(Entries provided Opens)

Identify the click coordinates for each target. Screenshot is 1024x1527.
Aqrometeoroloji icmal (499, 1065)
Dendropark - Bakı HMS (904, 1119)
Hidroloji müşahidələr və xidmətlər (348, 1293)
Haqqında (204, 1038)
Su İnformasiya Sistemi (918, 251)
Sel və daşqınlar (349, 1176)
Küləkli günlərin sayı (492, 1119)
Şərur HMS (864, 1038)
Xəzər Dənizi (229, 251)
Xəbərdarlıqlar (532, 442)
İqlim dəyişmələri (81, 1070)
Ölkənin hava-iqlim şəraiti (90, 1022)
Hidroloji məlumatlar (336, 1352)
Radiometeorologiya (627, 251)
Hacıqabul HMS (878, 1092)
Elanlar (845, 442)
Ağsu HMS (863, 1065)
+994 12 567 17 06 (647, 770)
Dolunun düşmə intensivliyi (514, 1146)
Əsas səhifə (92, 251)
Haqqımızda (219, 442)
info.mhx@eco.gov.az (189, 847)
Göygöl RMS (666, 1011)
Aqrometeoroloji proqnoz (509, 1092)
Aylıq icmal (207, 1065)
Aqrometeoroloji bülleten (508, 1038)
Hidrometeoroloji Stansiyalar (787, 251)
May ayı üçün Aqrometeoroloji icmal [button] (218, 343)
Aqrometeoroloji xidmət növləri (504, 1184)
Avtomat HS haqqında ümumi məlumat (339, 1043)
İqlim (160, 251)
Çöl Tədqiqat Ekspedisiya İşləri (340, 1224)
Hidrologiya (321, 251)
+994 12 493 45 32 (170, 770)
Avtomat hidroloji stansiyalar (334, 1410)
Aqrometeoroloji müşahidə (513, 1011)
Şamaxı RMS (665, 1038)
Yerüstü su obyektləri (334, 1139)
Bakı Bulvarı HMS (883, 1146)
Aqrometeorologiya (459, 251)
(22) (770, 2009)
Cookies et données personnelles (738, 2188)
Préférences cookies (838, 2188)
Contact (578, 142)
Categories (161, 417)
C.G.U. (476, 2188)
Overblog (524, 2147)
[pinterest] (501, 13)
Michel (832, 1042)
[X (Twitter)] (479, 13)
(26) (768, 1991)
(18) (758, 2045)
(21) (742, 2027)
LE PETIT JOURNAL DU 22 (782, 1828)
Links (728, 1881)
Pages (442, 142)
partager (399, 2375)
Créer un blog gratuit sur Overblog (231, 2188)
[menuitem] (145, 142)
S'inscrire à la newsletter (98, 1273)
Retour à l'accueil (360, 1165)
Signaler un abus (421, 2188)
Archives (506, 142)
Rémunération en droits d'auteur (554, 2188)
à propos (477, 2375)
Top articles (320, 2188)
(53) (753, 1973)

(Entries provided Closes)

→ How to complete this task
Reproduce the listing from the "Cookies et données personnelles (738, 2188)" line onward, verbatim.

→ Written answer
Cookies et données personnelles (738, 2188)
Préférences cookies (838, 2188)
Contact (578, 142)
Categories (161, 417)
C.G.U. (476, 2188)
Overblog (524, 2147)
[pinterest] (501, 13)
Michel (832, 1042)
[X (Twitter)] (479, 13)
(26) (768, 1991)
(18) (758, 2045)
(21) (742, 2027)
LE PETIT JOURNAL DU 22 (782, 1828)
Links (728, 1881)
Pages (442, 142)
partager (399, 2375)
Créer un blog gratuit sur Overblog (231, 2188)
[menuitem] (145, 142)
S'inscrire à la newsletter (98, 1273)
Retour à l'accueil (360, 1165)
Signaler un abus (421, 2188)
Archives (506, 142)
Rémunération en droits d'auteur (554, 2188)
à propos (477, 2375)
Top articles (320, 2188)
(53) (753, 1973)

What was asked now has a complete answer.